• _RECORDS SHOWN_
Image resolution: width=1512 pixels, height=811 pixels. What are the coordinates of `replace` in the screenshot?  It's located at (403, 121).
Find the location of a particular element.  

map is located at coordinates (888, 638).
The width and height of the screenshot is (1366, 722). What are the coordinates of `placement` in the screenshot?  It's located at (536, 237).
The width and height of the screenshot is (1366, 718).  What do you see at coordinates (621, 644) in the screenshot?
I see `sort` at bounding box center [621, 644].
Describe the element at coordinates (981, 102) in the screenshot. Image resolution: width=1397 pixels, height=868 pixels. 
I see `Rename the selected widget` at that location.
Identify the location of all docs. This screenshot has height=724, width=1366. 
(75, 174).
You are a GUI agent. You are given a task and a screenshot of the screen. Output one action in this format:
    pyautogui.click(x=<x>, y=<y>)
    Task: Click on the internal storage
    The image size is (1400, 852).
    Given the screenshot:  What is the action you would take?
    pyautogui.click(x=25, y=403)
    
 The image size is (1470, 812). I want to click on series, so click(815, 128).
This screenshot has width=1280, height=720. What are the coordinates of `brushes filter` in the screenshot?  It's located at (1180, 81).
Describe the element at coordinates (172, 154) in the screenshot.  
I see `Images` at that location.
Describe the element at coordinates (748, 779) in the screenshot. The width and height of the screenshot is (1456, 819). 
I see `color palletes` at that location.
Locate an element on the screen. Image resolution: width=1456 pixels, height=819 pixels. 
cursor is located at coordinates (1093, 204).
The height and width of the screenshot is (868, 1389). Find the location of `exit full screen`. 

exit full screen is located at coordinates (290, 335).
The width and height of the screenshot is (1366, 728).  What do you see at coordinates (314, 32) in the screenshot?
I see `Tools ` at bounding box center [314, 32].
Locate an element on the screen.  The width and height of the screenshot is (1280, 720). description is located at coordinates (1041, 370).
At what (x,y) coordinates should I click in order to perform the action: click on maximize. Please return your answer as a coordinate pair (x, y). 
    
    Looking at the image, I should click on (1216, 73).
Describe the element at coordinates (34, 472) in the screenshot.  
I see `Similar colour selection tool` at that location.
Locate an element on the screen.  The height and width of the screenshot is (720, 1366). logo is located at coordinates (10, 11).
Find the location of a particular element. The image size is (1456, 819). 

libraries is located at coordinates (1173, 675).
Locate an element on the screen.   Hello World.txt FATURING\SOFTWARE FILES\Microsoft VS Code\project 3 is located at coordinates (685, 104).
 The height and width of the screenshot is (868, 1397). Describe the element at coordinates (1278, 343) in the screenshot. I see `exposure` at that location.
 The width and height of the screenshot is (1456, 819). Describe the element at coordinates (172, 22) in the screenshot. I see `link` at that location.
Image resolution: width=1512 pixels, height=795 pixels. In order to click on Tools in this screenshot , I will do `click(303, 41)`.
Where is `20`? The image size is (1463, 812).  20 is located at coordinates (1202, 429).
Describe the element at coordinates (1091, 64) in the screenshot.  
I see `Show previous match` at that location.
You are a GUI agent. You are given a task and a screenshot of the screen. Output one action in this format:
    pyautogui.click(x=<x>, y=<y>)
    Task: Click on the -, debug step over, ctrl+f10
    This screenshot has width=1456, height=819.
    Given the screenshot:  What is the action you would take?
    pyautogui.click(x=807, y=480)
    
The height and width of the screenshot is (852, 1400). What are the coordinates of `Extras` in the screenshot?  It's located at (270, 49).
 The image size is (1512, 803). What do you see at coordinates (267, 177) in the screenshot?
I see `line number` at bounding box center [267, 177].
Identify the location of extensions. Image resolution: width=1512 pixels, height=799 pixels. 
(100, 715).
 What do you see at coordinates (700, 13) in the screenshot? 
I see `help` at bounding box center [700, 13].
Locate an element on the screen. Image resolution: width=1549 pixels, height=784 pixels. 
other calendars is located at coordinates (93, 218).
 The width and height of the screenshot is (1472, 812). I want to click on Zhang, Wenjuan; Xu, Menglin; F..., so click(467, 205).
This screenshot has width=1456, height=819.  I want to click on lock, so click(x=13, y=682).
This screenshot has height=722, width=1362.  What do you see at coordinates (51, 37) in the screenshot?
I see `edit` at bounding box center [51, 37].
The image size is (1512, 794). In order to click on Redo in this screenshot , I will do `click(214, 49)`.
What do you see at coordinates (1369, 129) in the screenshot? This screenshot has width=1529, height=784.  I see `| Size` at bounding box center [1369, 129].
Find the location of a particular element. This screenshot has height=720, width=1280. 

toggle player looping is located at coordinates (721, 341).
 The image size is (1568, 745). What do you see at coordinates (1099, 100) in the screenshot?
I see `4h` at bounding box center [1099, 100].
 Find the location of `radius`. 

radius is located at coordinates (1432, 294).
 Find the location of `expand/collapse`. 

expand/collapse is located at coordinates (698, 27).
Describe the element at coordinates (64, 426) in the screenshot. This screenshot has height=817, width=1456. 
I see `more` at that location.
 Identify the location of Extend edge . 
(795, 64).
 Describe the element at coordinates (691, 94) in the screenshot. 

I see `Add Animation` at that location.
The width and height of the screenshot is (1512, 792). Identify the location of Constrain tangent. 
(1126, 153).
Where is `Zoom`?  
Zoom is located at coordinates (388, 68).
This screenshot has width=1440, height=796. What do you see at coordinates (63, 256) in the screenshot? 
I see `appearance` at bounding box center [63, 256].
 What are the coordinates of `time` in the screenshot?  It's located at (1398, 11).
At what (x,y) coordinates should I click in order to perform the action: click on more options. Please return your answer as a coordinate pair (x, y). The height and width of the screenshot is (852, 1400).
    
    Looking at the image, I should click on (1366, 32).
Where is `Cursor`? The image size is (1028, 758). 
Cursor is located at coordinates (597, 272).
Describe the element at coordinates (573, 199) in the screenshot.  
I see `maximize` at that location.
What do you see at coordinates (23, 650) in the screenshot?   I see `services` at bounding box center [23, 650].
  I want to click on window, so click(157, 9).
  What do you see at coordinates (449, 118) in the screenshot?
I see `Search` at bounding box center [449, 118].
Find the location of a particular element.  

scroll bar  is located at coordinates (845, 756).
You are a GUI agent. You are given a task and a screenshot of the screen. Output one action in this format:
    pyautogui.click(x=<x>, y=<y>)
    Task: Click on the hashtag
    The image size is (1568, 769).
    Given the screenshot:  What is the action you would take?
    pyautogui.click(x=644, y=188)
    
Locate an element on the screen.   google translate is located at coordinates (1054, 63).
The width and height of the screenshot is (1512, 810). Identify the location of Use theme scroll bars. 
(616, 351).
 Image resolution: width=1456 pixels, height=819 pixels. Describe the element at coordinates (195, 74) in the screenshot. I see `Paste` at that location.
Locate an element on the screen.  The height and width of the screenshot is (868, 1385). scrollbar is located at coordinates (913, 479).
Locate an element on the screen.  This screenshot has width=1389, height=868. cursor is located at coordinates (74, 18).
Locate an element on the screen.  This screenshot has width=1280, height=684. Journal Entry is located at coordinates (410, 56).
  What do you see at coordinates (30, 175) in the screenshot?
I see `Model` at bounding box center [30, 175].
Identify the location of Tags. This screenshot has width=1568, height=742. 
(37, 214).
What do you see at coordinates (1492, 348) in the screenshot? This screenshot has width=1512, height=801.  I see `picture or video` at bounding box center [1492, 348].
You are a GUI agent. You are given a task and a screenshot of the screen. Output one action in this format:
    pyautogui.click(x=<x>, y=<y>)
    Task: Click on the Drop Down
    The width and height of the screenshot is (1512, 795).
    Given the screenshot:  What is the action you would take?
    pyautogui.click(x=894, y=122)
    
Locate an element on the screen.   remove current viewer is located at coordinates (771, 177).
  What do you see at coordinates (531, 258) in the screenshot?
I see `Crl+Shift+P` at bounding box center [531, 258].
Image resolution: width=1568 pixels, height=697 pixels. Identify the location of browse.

• _BRIEF_
Copy the records above exactly, starting with the line containing "The height and width of the screenshot is (852, 1400). What" and continuing through the line containing "(100, 715).", both included.

• _RESPONSE TO THIS EXERCISE_
The height and width of the screenshot is (852, 1400). What are the coordinates of `Extras` in the screenshot?  It's located at (270, 49).
 The image size is (1512, 803). What do you see at coordinates (267, 177) in the screenshot?
I see `line number` at bounding box center [267, 177].
Identify the location of extensions. Image resolution: width=1512 pixels, height=799 pixels. 
(100, 715).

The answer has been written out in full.